Exercise instructions = Could you restate the data word for word?

[Pixel coordinate grounding data]
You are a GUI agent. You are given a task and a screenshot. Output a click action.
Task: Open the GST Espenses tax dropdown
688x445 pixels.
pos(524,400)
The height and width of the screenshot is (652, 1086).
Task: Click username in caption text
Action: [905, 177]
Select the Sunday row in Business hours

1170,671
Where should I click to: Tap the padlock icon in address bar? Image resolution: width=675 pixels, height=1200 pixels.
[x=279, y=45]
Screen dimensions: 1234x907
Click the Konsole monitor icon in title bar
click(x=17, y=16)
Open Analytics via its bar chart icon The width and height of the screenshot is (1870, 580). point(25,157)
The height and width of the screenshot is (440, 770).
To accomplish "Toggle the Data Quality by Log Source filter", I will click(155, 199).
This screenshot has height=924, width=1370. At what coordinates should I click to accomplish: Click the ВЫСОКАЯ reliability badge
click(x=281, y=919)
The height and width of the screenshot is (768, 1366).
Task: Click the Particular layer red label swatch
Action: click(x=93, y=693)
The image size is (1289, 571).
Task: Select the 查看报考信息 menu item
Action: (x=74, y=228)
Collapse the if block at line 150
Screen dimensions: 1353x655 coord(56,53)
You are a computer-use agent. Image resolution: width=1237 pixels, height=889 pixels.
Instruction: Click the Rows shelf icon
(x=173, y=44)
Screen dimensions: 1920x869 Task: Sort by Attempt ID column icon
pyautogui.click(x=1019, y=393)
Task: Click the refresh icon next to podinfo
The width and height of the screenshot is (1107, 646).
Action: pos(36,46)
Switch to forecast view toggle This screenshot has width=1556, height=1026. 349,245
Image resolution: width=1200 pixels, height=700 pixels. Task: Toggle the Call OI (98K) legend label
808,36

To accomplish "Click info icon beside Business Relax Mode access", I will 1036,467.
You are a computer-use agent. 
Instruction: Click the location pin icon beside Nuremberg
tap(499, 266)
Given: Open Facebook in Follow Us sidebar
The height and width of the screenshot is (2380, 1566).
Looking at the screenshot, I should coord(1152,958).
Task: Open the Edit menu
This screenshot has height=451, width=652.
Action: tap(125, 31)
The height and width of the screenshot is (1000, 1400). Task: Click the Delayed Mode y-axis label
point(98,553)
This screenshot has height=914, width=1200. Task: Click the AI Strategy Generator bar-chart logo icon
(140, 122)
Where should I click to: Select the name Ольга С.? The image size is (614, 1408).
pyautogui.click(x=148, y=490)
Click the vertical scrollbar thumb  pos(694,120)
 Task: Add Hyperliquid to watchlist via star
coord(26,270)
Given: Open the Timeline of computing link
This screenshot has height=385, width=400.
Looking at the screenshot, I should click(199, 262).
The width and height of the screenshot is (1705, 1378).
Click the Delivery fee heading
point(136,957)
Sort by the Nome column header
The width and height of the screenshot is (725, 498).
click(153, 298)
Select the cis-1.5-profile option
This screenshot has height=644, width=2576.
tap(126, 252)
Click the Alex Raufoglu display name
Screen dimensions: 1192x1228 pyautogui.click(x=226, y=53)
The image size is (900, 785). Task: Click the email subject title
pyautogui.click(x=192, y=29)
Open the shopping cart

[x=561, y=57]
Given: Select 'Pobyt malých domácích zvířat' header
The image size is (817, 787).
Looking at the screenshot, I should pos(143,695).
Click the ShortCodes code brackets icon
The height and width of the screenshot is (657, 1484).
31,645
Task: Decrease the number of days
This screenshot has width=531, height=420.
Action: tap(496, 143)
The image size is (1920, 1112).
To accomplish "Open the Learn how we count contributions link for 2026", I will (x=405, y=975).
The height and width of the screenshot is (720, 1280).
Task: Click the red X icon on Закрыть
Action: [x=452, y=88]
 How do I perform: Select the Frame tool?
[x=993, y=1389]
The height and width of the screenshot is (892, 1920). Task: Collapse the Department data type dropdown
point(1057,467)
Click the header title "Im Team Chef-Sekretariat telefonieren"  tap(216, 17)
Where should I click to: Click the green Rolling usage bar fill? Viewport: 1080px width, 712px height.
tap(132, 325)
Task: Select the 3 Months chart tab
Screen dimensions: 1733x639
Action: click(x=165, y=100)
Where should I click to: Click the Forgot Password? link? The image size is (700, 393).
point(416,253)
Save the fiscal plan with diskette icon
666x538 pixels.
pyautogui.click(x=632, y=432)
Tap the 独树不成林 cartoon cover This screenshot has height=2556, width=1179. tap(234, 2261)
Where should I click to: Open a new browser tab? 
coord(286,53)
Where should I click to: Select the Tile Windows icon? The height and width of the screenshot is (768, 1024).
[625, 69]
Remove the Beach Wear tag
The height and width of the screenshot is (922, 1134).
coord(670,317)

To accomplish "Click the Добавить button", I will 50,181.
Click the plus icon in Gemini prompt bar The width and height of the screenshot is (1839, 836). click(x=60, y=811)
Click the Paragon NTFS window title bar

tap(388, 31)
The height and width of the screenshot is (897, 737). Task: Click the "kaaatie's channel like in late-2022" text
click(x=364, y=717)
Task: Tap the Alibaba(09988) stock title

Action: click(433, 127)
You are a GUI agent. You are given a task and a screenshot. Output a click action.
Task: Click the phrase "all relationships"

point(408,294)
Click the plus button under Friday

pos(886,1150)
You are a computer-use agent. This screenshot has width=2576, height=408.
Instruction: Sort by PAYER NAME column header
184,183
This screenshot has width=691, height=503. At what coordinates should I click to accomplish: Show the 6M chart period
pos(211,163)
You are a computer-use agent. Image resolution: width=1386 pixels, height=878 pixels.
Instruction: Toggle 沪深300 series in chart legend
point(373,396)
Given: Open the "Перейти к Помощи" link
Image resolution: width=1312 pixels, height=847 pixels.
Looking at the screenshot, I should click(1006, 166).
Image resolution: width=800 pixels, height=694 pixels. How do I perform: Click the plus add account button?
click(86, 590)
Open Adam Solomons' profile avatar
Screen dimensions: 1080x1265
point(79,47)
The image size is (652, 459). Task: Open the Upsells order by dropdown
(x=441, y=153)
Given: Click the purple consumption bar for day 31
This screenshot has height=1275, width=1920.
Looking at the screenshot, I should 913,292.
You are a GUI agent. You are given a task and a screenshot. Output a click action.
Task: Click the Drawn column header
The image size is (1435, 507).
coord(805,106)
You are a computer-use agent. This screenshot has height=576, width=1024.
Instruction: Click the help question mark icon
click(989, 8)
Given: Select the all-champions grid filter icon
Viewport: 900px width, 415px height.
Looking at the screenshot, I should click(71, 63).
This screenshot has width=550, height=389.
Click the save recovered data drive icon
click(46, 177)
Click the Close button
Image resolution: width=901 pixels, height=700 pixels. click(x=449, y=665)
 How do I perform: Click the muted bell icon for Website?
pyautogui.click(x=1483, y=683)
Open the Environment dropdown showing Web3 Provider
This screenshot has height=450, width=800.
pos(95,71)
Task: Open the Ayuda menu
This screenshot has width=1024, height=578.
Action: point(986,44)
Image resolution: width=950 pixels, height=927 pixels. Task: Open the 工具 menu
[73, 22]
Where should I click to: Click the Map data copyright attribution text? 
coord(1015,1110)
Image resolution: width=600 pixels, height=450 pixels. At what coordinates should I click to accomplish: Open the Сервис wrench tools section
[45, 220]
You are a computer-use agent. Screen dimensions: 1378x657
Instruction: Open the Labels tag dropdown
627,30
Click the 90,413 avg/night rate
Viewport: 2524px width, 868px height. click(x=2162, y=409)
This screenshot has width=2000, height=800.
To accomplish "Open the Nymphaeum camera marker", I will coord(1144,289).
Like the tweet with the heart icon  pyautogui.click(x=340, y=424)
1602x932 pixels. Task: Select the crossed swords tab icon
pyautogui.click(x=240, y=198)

Result below =
You are a GUI agent. You are given a task and a screenshot. Output a click action.
Task: Open the GST Espenses tax dropdown
688x445 pixels.
pos(524,400)
The height and width of the screenshot is (652, 1086).
Task: Click username in caption text
Action: [905, 177]
Select the Sunday row in Business hours

1170,671
Where should I click to: Tap the padlock icon in address bar? Image resolution: width=675 pixels, height=1200 pixels.
[x=279, y=45]
Screen dimensions: 1234x907
Click the Konsole monitor icon in title bar
click(x=17, y=16)
Open Analytics via its bar chart icon The width and height of the screenshot is (1870, 580). point(25,157)
The height and width of the screenshot is (440, 770).
To accomplish "Toggle the Data Quality by Log Source filter", I will click(155, 199).
This screenshot has height=924, width=1370. At what coordinates should I click to accomplish: Click the ВЫСОКАЯ reliability badge
click(x=281, y=919)
The height and width of the screenshot is (768, 1366).
Task: Click the Particular layer red label swatch
Action: click(x=93, y=693)
The image size is (1289, 571).
Task: Select the 查看报考信息 menu item
Action: (x=74, y=228)
Collapse the if block at line 150
Screen dimensions: 1353x655 coord(56,53)
You are a computer-use agent. Image resolution: width=1237 pixels, height=889 pixels.
Instruction: Click the Rows shelf icon
(x=173, y=44)
Screen dimensions: 1920x869 Task: Sort by Attempt ID column icon
pyautogui.click(x=1019, y=393)
Task: Click the refresh icon next to podinfo
The width and height of the screenshot is (1107, 646).
Action: pos(36,46)
Switch to forecast view toggle This screenshot has width=1556, height=1026. 349,245
Image resolution: width=1200 pixels, height=700 pixels. Task: Toggle the Call OI (98K) legend label
808,36

To accomplish "Click info icon beside Business Relax Mode access", I will 1036,467.
You are a computer-use agent. 
Instruction: Click the location pin icon beside Nuremberg
tap(499, 266)
Given: Open Facebook in Follow Us sidebar
The height and width of the screenshot is (2380, 1566).
Looking at the screenshot, I should coord(1152,958).
Task: Open the Edit menu
This screenshot has height=451, width=652.
Action: tap(125, 31)
The height and width of the screenshot is (1000, 1400). Task: Click the Delayed Mode y-axis label
point(98,553)
This screenshot has height=914, width=1200. Task: Click the AI Strategy Generator bar-chart logo icon
(140, 122)
Where should I click to: Select the name Ольга С.? The image size is (614, 1408).
pyautogui.click(x=148, y=490)
Click the vertical scrollbar thumb  pos(694,120)
 Task: Add Hyperliquid to watchlist via star
coord(26,270)
Given: Open the Timeline of computing link
This screenshot has height=385, width=400.
Looking at the screenshot, I should click(199, 262).
The width and height of the screenshot is (1705, 1378).
Click the Delivery fee heading
point(136,957)
Sort by the Nome column header
The width and height of the screenshot is (725, 498).
click(153, 298)
Select the cis-1.5-profile option
This screenshot has height=644, width=2576.
tap(126, 252)
Click the Alex Raufoglu display name
Screen dimensions: 1192x1228 pyautogui.click(x=226, y=53)
The image size is (900, 785). Task: Click the email subject title
pyautogui.click(x=192, y=29)
Open the shopping cart

[x=561, y=57]
Given: Select 'Pobyt malých domácích zvířat' header
The image size is (817, 787).
Looking at the screenshot, I should pos(143,695).
Click the ShortCodes code brackets icon
The height and width of the screenshot is (657, 1484).
31,645
Task: Decrease the number of days
This screenshot has width=531, height=420.
Action: tap(496, 143)
The image size is (1920, 1112).
To accomplish "Open the Learn how we count contributions link for 2026", I will (x=405, y=975).
The height and width of the screenshot is (720, 1280).
Task: Click the red X icon on Закрыть
Action: [x=452, y=88]
 How do I perform: Select the Frame tool?
[x=993, y=1389]
The height and width of the screenshot is (892, 1920). Task: Collapse the Department data type dropdown
point(1057,467)
Click the header title "Im Team Chef-Sekretariat telefonieren"  tap(216, 17)
Where should I click to: Click the green Rolling usage bar fill? Viewport: 1080px width, 712px height.
tap(132, 325)
Task: Select the 3 Months chart tab
Screen dimensions: 1733x639
Action: click(x=165, y=100)
Where should I click to: Click the Forgot Password? link? The image size is (700, 393).
point(416,253)
Save the fiscal plan with diskette icon
666x538 pixels.
pyautogui.click(x=632, y=432)
Tap the 独树不成林 cartoon cover This screenshot has height=2556, width=1179. tap(234, 2261)
Where should I click to: Open a new browser tab? 
coord(286,53)
Where should I click to: Select the Tile Windows icon? The height and width of the screenshot is (768, 1024).
[625, 69]
Remove the Beach Wear tag
The height and width of the screenshot is (922, 1134).
coord(670,317)

To accomplish "Click the Добавить button", I will 50,181.
Click the plus icon in Gemini prompt bar The width and height of the screenshot is (1839, 836). click(x=60, y=811)
Click the Paragon NTFS window title bar

tap(388, 31)
The height and width of the screenshot is (897, 737). Task: Click the "kaaatie's channel like in late-2022" text
click(x=364, y=717)
Task: Tap the Alibaba(09988) stock title

Action: click(433, 127)
You are a GUI agent. You are given a task and a screenshot. Output a click action.
Task: Click the phrase "all relationships"

point(408,294)
Click the plus button under Friday

pos(886,1150)
You are a computer-use agent. This screenshot has width=2576, height=408.
Instruction: Sort by PAYER NAME column header
184,183
This screenshot has width=691, height=503. At what coordinates should I click to accomplish: Show the 6M chart period
pos(211,163)
You are a computer-use agent. Image resolution: width=1386 pixels, height=878 pixels.
Instruction: Toggle 沪深300 series in chart legend
point(373,396)
Given: Open the "Перейти к Помощи" link
Image resolution: width=1312 pixels, height=847 pixels.
Looking at the screenshot, I should click(1006, 166).
Image resolution: width=800 pixels, height=694 pixels. How do I perform: Click the plus add account button?
click(86, 590)
Open Adam Solomons' profile avatar
Screen dimensions: 1080x1265
point(79,47)
The image size is (652, 459). Task: Open the Upsells order by dropdown
(x=441, y=153)
Given: Click the purple consumption bar for day 31
This screenshot has height=1275, width=1920.
Looking at the screenshot, I should 913,292.
You are a GUI agent. You are given a task and a screenshot. Output a click action.
Task: Click the Drawn column header
The image size is (1435, 507).
coord(805,106)
You are a computer-use agent. This screenshot has height=576, width=1024.
Instruction: Click the help question mark icon
click(989, 8)
Given: Select the all-champions grid filter icon
Viewport: 900px width, 415px height.
Looking at the screenshot, I should click(71, 63).
This screenshot has width=550, height=389.
Click the save recovered data drive icon
click(46, 177)
Click the Close button
Image resolution: width=901 pixels, height=700 pixels. click(x=449, y=665)
 How do I perform: Click the muted bell icon for Website?
pyautogui.click(x=1483, y=683)
Open the Environment dropdown showing Web3 Provider
This screenshot has height=450, width=800.
pos(95,71)
Task: Open the Ayuda menu
This screenshot has width=1024, height=578.
Action: point(986,44)
Image resolution: width=950 pixels, height=927 pixels. Task: Open the 工具 menu
[73, 22]
Where should I click to: Click the Map data copyright attribution text? 
coord(1015,1110)
Image resolution: width=600 pixels, height=450 pixels. At what coordinates should I click to accomplish: Open the Сервис wrench tools section
[45, 220]
You are a computer-use agent. Screen dimensions: 1378x657
Instruction: Open the Labels tag dropdown
627,30
Click the 90,413 avg/night rate
Viewport: 2524px width, 868px height. click(x=2162, y=409)
This screenshot has width=2000, height=800.
To accomplish "Open the Nymphaeum camera marker", I will coord(1144,289).
Like the tweet with the heart icon  pyautogui.click(x=340, y=424)
1602x932 pixels. Task: Select the crossed swords tab icon
pyautogui.click(x=240, y=198)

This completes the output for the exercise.